**Brief**:
Filter the listing below, keeping only the lines that contain the string "green", and copy each such line in full.

— START Provided data —

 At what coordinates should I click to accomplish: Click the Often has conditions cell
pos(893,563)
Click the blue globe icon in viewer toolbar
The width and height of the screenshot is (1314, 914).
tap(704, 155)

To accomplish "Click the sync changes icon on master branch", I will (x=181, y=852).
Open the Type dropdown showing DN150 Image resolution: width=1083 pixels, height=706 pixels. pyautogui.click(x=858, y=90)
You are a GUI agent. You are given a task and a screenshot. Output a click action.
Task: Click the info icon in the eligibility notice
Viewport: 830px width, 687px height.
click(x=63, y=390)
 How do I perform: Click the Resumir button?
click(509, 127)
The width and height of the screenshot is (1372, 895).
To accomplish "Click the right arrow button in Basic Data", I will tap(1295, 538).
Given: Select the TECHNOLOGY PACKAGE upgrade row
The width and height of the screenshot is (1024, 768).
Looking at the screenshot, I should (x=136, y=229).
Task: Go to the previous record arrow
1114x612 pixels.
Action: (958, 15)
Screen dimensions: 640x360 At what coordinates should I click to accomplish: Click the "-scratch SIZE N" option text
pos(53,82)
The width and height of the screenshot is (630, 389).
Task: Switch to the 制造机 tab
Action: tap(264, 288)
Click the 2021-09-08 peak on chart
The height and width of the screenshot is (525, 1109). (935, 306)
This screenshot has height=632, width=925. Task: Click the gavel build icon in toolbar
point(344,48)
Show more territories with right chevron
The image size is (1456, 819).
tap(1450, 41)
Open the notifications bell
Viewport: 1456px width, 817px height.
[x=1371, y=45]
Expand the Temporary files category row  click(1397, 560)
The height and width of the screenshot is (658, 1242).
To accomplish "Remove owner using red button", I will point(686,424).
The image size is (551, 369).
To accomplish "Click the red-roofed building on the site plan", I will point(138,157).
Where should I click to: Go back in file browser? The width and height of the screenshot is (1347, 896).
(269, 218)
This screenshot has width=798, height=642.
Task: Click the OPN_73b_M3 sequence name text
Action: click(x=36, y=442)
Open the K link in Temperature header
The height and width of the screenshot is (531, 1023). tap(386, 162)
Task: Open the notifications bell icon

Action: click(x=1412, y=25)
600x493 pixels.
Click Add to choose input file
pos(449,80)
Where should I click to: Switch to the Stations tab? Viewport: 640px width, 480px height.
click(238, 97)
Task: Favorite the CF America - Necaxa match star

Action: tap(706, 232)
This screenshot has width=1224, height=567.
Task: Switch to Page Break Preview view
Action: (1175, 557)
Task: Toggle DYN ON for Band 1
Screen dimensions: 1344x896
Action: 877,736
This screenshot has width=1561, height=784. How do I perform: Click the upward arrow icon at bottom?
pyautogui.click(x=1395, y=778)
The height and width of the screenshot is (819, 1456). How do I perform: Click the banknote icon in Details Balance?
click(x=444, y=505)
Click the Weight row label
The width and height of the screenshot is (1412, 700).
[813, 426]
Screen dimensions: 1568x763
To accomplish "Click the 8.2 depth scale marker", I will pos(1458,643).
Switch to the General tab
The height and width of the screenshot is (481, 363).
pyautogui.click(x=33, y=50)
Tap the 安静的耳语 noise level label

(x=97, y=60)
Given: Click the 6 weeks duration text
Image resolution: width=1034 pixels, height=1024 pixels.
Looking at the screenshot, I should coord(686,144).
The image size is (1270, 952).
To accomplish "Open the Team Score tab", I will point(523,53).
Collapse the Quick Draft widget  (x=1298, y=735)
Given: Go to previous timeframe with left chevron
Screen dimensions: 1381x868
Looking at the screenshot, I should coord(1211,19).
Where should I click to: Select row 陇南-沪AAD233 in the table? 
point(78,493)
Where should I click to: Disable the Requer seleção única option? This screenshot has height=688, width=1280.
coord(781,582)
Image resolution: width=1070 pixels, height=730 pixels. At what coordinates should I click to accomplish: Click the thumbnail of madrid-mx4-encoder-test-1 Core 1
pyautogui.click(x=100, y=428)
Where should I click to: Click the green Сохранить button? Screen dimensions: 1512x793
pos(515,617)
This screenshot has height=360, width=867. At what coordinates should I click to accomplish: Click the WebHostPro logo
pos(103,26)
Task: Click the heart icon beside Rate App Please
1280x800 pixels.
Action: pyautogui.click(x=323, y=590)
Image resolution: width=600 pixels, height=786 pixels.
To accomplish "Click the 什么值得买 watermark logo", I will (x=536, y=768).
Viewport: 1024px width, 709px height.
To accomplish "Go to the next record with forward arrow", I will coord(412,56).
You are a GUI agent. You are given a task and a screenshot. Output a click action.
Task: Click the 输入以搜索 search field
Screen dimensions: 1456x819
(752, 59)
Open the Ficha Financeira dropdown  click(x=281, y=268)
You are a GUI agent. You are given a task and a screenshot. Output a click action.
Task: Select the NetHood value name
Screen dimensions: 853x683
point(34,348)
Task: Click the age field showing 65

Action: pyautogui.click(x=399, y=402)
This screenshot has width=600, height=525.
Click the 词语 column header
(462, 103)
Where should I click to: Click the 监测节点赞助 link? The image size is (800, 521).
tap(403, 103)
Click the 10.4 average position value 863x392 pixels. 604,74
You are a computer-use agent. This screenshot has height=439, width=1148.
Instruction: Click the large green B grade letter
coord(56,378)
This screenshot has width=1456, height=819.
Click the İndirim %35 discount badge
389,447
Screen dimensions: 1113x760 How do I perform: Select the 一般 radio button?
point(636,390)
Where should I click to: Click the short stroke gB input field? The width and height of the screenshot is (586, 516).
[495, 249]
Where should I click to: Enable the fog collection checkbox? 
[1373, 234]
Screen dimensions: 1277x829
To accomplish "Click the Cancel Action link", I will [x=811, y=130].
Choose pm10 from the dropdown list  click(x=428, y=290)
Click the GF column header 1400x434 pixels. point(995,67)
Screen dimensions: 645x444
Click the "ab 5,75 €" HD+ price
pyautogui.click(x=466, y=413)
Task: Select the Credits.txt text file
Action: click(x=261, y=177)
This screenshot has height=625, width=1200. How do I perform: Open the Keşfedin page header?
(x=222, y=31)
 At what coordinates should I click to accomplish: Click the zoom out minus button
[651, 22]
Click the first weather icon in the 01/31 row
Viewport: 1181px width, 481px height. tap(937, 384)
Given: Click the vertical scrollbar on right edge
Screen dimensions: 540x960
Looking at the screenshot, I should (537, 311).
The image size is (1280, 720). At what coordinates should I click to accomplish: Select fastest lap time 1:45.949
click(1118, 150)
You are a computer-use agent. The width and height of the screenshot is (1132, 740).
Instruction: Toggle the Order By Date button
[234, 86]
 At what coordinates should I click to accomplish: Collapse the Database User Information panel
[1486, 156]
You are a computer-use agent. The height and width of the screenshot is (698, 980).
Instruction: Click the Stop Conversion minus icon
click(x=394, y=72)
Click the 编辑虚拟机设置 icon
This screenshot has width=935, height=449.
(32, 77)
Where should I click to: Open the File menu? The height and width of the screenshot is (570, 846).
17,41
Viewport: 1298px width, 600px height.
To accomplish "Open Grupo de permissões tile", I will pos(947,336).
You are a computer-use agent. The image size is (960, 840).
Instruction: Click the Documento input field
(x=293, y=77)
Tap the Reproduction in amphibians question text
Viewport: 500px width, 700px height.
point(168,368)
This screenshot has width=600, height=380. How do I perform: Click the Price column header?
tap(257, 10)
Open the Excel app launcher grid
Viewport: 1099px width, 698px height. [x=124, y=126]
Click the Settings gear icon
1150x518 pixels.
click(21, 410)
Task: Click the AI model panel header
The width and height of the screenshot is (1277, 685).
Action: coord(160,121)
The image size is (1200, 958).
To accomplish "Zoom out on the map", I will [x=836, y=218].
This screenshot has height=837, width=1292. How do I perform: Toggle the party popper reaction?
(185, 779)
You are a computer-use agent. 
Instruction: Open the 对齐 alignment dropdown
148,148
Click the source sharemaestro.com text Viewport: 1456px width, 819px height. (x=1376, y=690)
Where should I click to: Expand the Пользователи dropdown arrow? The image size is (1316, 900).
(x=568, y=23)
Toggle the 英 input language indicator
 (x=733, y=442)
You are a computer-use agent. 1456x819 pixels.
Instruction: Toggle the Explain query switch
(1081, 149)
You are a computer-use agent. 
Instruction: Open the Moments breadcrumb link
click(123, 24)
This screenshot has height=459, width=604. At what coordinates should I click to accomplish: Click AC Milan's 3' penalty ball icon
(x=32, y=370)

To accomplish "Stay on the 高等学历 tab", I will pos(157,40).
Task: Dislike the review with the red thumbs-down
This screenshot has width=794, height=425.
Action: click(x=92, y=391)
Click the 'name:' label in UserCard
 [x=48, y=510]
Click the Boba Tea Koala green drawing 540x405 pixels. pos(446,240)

— END Provided data —

**Answer for this exercise**:
Where should I click to: Click the green Сохранить button? Screen dimensions: 1512x793
Instruction: Click the large green B grade letter
Click the Boba Tea Koala green drawing 540x405 pixels. pos(446,240)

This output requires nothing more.